REQUIREMENTS> In the text below on feature selection, which feature subset gave the best accuracy in Table 8?

TEXT BLOCK>

From the result of some feature selection methods, we choose the features that produce the best model and enable to be implemented in real IDS. As the final decision of features selection, we use domain expert knowledge consideration related to its implementation in the real network. Based on the description of KDDCUP'99 [17] and NSL-KDD [28] it is known that content features subset (number 10-22) from Table 3, the data is obtained based on expert knowledge domain. From our analysis and observation, we get that the data on this features subset was obtained from certain applications and cannot be generalized. Furthermore, the trend of current internet applications that data on these features is encrypted it is difficult to get these features data from real network packets. Based on these considerations, in this study, we remove the content feature (number 10-22). Further, we compared the learning accuracy and performance of the model with 41 features and with 28 features.
Based on features score ranking, then 19 best features of the wrapper approach and 21 best features of univariate chi-square were tested using the SVM classifier. The tests with the SVM classifier were performed to compare the accuracy results with all 41 features dataset, 21 features subset, and 19 features subset. In this test, we also used a subset of 28 features that are the result of feature reduction of a total of 41 KDD features without content features (10-22) based on domain expert knowledge. The accuracy results from each features subset can be seen in Table 8.
From the accuracy of each features subset in Table 8, it can be seen that a subset with 28 features provides the best accuracy results, thus in the selection of our model we use the 28 features subset.

GIVEN DATA>
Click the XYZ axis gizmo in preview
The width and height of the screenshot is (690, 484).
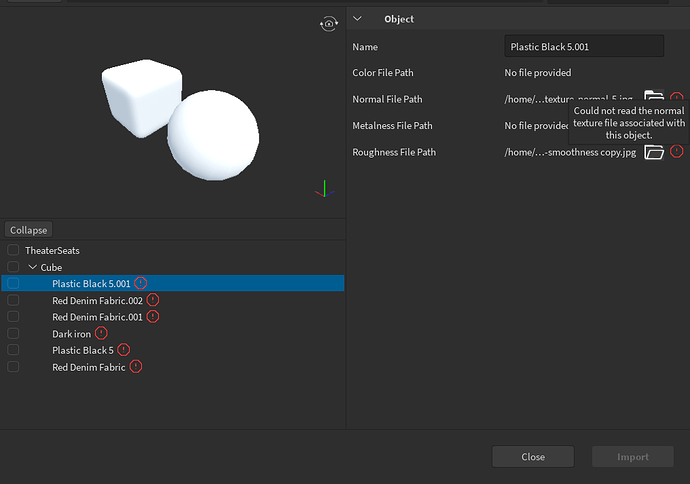coord(322,188)
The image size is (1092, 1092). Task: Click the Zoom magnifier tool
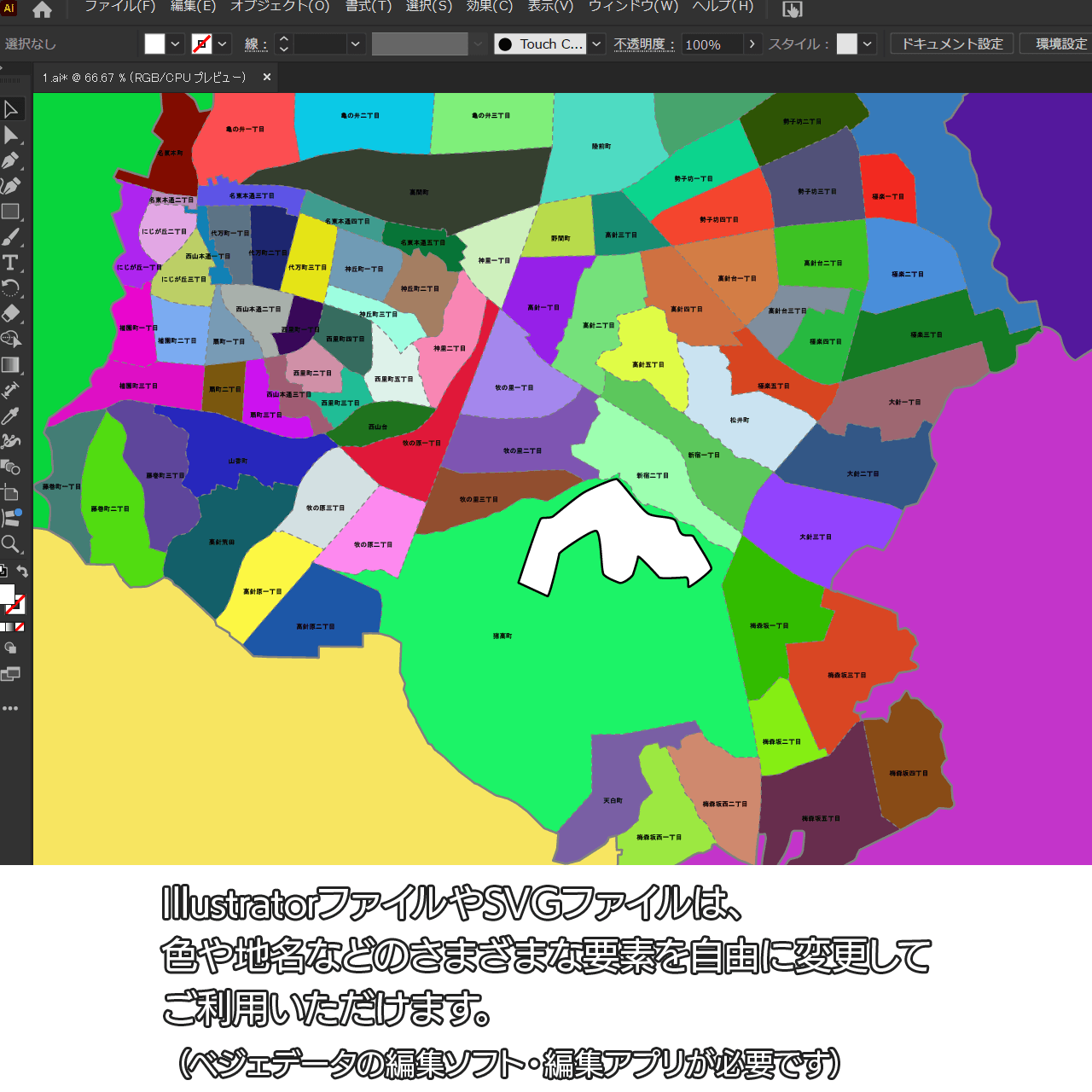pyautogui.click(x=11, y=544)
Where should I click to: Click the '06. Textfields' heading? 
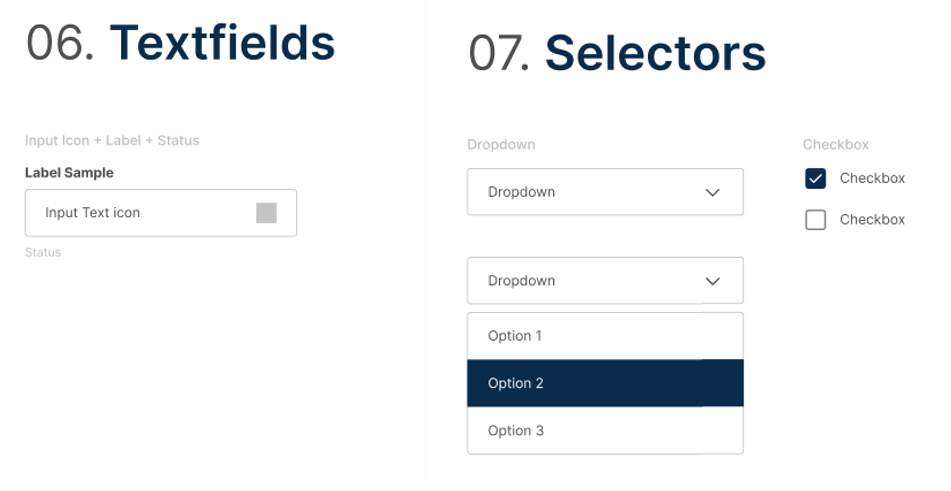180,43
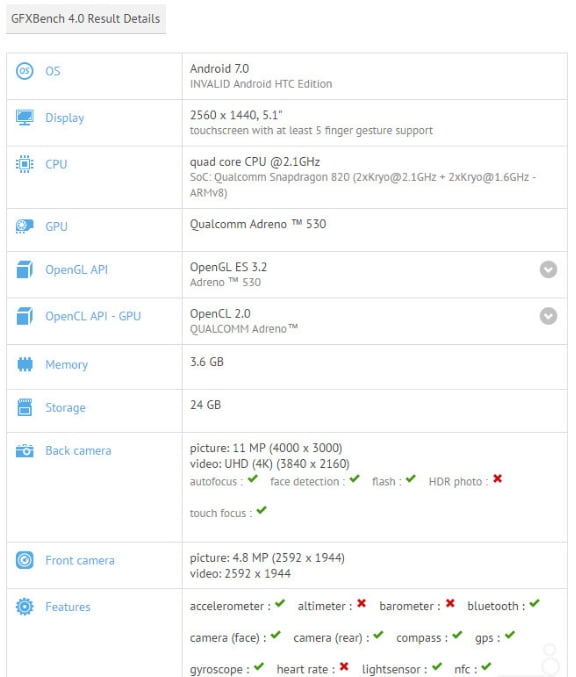The height and width of the screenshot is (677, 576).
Task: Click the Features gear icon
Action: tap(25, 607)
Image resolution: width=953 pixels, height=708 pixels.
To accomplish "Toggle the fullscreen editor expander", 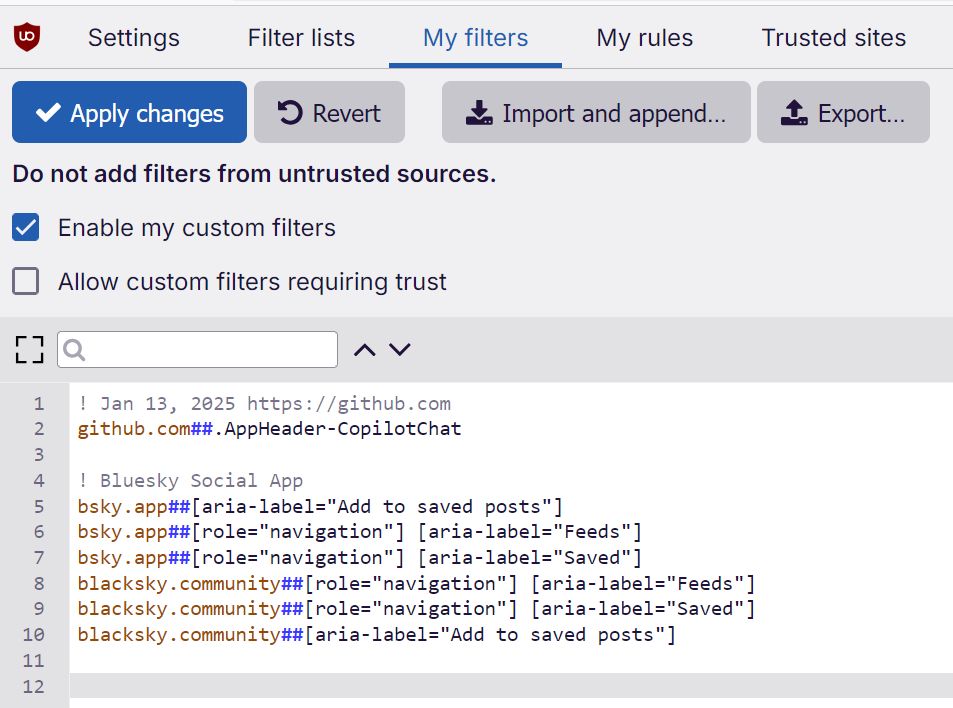I will pos(29,349).
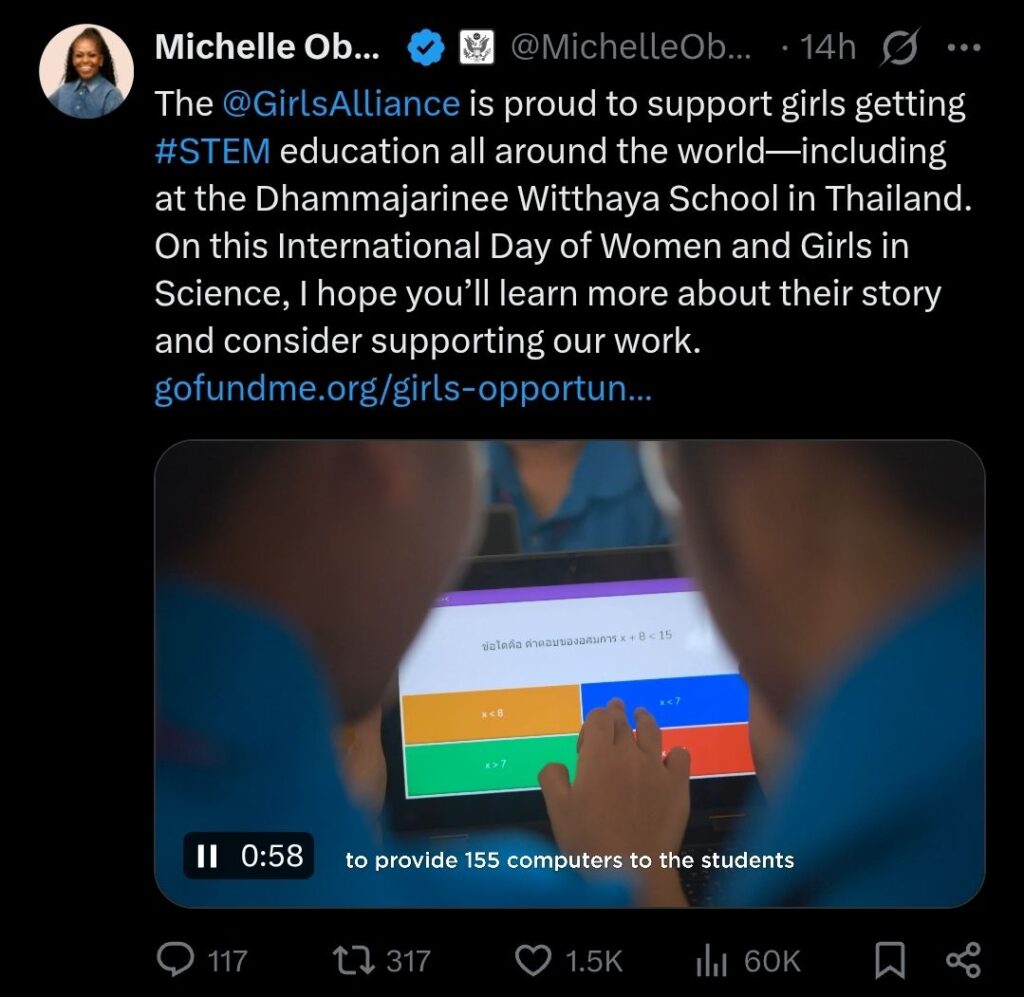Bookmark this post

[888, 960]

EXERCISE OUTPUT> The subset with 28 features gave the best accuracy.